== Data extracts

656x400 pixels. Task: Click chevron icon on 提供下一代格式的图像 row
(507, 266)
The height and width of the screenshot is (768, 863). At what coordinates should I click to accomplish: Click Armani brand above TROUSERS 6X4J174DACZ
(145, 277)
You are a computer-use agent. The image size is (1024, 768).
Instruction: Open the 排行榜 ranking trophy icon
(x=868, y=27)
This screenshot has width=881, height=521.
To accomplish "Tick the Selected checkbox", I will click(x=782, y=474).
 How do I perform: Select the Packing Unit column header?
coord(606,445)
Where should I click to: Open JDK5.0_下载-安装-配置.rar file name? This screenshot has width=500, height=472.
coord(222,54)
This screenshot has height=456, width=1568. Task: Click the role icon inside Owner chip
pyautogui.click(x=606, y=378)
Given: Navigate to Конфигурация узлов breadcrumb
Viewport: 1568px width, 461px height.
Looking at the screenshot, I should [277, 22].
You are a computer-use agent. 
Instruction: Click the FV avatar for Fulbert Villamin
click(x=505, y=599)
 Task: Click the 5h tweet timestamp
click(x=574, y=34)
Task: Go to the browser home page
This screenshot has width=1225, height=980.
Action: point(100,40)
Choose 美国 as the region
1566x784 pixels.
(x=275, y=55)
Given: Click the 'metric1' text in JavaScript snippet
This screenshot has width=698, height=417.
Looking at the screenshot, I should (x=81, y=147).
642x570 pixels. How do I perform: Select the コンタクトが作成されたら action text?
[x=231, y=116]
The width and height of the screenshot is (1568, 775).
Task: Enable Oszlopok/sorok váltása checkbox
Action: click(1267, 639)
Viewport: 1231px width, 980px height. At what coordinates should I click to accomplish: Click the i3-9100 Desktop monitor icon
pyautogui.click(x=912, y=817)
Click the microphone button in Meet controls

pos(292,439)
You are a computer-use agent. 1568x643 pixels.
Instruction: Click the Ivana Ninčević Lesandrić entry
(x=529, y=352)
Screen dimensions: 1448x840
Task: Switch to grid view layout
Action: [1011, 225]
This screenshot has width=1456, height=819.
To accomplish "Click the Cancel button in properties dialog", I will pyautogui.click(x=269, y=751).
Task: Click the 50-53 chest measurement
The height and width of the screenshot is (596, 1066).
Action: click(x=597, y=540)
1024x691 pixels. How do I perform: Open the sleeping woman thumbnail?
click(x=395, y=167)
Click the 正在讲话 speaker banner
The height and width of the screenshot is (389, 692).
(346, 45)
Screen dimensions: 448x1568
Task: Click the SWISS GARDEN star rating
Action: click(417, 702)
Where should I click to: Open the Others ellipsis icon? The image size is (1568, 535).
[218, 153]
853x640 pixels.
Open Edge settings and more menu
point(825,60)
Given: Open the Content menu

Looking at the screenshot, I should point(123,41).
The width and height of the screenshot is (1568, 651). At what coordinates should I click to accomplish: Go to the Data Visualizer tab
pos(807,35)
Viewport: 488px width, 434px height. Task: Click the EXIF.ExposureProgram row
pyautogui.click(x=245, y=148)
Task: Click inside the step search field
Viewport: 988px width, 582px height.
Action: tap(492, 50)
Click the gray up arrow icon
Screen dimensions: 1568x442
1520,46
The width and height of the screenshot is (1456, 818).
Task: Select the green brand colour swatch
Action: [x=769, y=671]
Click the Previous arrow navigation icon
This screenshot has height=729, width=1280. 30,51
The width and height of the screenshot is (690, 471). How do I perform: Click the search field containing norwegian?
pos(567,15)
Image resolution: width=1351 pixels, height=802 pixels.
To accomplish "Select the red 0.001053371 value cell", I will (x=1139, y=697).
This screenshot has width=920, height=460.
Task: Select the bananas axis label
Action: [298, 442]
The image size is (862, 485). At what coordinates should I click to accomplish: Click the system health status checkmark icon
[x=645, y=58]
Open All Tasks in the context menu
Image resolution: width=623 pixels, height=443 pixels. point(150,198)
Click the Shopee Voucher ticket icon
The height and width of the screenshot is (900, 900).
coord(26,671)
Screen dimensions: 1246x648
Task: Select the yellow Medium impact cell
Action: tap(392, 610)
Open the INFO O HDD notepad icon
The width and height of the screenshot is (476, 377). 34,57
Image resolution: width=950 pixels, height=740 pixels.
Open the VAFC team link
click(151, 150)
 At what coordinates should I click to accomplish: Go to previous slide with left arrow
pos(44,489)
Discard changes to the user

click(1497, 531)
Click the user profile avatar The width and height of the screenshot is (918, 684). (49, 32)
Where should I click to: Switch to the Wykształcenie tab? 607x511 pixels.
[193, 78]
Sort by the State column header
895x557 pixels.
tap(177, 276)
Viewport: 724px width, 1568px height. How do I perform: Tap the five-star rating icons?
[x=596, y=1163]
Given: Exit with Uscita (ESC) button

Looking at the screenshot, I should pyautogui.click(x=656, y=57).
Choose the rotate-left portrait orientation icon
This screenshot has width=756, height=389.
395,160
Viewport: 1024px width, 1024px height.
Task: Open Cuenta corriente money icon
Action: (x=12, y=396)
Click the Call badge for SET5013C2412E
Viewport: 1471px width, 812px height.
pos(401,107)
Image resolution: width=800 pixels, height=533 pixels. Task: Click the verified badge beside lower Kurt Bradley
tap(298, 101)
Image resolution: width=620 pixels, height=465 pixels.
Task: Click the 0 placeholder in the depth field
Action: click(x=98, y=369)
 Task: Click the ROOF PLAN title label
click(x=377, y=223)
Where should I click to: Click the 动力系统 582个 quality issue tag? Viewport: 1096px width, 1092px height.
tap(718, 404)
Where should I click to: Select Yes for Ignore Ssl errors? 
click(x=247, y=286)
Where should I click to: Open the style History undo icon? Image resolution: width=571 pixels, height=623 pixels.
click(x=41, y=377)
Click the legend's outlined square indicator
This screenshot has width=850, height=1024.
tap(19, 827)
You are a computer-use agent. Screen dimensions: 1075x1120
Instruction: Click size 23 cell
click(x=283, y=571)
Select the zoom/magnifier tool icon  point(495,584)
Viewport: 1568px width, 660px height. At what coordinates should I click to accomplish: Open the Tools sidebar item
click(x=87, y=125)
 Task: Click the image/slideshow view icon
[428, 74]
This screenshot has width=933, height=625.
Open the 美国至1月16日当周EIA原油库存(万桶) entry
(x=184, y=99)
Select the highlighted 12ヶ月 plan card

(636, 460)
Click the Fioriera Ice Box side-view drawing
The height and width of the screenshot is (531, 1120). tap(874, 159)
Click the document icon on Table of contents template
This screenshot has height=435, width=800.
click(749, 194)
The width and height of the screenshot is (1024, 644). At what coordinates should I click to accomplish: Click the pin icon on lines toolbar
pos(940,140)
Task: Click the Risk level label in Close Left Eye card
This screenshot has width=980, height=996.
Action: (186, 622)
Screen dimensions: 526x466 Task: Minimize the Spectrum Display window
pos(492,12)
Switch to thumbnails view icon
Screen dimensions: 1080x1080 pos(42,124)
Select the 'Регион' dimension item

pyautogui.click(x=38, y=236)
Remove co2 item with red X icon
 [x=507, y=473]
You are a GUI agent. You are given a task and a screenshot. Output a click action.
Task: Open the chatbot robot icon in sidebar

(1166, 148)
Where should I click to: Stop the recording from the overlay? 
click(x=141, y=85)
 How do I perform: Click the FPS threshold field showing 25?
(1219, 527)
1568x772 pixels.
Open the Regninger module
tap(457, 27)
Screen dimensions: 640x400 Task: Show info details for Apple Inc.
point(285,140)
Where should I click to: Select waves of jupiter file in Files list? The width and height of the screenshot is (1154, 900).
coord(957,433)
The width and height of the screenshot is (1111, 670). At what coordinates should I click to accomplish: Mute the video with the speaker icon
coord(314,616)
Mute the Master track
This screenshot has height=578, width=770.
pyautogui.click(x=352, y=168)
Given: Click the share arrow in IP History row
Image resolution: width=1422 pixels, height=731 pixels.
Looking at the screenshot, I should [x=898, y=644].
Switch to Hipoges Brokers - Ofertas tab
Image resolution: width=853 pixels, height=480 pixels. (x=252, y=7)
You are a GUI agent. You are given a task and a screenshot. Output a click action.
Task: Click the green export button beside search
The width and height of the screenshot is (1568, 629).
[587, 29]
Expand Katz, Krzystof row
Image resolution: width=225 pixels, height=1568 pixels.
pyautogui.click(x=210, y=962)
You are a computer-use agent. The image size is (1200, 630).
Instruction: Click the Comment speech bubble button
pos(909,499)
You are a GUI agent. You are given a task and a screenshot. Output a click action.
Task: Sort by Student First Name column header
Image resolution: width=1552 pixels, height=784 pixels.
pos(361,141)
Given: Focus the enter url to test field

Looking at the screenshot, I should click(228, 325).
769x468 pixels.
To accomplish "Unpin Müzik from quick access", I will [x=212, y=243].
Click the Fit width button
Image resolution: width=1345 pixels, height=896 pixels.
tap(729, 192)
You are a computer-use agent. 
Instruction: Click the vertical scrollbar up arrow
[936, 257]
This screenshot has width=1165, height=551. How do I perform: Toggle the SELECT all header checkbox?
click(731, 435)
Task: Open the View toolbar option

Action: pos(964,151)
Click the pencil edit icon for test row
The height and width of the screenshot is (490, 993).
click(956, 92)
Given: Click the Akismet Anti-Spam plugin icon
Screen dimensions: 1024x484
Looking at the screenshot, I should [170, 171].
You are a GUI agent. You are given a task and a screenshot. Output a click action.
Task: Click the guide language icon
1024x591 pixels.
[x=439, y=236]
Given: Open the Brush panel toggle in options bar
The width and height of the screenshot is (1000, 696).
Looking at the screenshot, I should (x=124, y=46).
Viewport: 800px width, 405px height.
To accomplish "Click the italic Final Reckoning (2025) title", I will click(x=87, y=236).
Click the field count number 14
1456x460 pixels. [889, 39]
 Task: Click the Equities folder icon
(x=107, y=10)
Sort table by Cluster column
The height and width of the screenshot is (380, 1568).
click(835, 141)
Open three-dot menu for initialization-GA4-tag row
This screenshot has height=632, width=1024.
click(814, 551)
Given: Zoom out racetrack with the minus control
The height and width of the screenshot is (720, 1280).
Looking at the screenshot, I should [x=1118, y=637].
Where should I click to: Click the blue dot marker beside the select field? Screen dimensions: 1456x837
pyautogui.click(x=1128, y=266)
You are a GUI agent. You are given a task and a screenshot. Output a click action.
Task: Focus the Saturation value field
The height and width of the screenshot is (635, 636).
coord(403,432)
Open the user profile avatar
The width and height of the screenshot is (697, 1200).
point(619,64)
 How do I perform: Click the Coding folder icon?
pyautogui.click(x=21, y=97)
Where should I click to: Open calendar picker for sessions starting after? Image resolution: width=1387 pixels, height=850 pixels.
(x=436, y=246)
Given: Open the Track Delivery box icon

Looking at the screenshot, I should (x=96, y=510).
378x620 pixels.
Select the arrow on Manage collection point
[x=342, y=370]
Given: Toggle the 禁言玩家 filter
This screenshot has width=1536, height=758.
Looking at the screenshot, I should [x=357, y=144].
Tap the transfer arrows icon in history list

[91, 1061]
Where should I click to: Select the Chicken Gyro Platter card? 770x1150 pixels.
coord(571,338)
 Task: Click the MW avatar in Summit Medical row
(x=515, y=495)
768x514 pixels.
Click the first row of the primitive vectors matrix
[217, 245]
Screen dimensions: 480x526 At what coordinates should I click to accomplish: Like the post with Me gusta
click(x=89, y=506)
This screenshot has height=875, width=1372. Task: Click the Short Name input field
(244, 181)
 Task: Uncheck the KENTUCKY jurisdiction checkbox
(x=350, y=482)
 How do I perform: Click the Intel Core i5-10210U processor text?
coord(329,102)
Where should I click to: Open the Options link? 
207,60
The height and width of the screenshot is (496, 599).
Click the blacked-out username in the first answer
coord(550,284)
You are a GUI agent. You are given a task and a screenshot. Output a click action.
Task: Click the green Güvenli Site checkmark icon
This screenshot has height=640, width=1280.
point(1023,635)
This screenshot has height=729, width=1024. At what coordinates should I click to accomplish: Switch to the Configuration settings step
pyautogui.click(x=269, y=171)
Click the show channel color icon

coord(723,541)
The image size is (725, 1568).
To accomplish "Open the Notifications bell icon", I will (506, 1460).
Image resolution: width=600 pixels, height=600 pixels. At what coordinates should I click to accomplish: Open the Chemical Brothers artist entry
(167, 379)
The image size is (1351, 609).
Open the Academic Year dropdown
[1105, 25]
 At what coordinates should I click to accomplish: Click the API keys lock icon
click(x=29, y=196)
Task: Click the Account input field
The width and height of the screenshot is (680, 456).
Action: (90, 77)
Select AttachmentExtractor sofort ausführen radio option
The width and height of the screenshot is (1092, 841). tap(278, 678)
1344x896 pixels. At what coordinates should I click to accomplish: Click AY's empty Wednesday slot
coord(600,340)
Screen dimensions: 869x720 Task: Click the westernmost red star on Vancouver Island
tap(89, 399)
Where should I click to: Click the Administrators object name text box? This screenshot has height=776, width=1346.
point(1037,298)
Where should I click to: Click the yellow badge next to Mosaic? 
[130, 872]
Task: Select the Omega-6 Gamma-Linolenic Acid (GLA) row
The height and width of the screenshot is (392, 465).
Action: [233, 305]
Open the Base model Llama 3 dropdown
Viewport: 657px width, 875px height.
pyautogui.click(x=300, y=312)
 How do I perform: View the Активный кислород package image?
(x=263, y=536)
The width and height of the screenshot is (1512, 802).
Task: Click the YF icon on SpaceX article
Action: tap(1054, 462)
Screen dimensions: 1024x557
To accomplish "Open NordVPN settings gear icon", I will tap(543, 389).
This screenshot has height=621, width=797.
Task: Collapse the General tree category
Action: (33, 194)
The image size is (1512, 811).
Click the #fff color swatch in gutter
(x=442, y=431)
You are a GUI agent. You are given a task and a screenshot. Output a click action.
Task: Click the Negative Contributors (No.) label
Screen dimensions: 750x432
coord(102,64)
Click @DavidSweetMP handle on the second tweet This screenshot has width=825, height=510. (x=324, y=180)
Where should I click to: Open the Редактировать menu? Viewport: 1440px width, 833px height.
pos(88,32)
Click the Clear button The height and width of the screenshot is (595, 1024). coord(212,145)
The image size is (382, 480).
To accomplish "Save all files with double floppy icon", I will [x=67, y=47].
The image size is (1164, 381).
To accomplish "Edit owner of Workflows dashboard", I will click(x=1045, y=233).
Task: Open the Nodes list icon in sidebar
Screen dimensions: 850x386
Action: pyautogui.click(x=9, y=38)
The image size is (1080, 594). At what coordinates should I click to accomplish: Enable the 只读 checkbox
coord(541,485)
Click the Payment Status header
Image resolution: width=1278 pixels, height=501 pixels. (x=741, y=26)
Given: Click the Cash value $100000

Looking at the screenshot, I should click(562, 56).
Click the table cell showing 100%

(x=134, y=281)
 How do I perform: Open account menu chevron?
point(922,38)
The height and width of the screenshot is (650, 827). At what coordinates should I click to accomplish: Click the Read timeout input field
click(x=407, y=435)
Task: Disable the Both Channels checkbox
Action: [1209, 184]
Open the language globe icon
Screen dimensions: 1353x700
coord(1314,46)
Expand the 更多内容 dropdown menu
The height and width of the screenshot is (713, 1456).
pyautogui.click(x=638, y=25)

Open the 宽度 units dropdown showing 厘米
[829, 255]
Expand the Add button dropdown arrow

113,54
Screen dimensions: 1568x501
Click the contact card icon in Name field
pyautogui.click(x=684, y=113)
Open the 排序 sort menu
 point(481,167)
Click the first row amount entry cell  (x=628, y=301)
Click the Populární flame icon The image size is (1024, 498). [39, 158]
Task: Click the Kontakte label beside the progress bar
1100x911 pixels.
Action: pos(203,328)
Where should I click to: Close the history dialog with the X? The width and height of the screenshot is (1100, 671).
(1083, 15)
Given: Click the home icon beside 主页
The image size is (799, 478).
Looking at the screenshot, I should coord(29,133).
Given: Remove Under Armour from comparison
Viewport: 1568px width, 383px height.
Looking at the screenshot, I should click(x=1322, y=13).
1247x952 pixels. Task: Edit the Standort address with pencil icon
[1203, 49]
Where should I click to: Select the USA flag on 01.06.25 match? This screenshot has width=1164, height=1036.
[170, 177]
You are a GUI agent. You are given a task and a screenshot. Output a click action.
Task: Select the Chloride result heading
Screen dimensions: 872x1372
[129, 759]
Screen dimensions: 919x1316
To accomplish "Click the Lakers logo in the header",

====

◆ **Directions**:
Extract from the listing above the lines between the line containing "Image resolution: width=600" and the line containing "Task: Click the Account input field", keeping both of those lines. Output nothing else.

◆ **Result for this task**:
Image resolution: width=600 pixels, height=600 pixels. At what coordinates should I click to accomplish: Open the Chemical Brothers artist entry
(167, 379)
The image size is (1351, 609).
Open the Academic Year dropdown
[1105, 25]
 At what coordinates should I click to accomplish: Click the API keys lock icon
click(x=29, y=196)
Task: Click the Account input field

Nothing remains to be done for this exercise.